There comes the weather, a difficult aspect of the whole situation.
You are used to an average temperature of 26°C but you are confronted with 0° or even -5°C or even worse.
It takes a strong personality with a determined mindset to adopt and stay, just to make money and be a breadwinner.
But the worse is perhaps yet to come.
You play in a club that is dominated by home-based Europeans, you are the only expatriate in there.
Instructions are through the local language, tactics and strategies are explained in the same language. How do you understand? And you need to understand the coach, execute actions on the field to be part of his team.
But here you are, as green as a young virgin, watching sheepishly without comprehension.
Imagine how long it will take the young footballer from Kpaliwogor to survive such an environment.
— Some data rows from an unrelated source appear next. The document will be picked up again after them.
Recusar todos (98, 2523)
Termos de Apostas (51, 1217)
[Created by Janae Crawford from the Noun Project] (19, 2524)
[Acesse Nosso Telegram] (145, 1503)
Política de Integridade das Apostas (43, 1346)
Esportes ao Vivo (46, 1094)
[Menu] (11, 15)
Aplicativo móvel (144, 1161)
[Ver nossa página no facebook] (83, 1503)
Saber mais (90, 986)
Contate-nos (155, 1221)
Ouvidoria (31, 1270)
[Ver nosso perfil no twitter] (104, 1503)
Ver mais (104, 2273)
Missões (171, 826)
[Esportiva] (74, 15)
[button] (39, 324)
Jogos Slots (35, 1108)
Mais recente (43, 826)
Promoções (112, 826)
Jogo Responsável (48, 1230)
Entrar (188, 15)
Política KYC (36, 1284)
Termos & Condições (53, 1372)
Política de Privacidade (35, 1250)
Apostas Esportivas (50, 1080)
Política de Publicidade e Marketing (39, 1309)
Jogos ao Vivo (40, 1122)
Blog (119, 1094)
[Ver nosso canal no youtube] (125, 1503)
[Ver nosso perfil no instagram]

Wait a minute, racism and frustrations from coaches make it worse when you are the best in the team but you are treated like a misfit.
That is where the real deal comes in – who do you speak to?
The footballer lives in a nice mansion, 3- or 4-bedroom apartment alone and after going through all these frustrations, must stay alone and deal with the situation alone.
You will now appreciate why many African footballers suffer high rates of depression.
But that’s even not over.
Despite all these, friends and family members will be expecting the usual dollars or euros to drop at the end of the month regardless of whatever is happening.
You will have a better appreciation of why many African footballers take to clubbing, womanizing and becoming addicted to music.
When there is a national team assignment and a player is invited, the excitement is amazing. You need to be a footballer to experience that feeling. The player is not only happy because he’s been honoured by his country. He’s excited to be meeting his own people who understand him, where he can share jokes, where he can eat what he is used to and where he shares his challenges.
The life of the Ghanaian/African footballer is a mystery yet to be unravelled because they are pregnant with too much loneliness.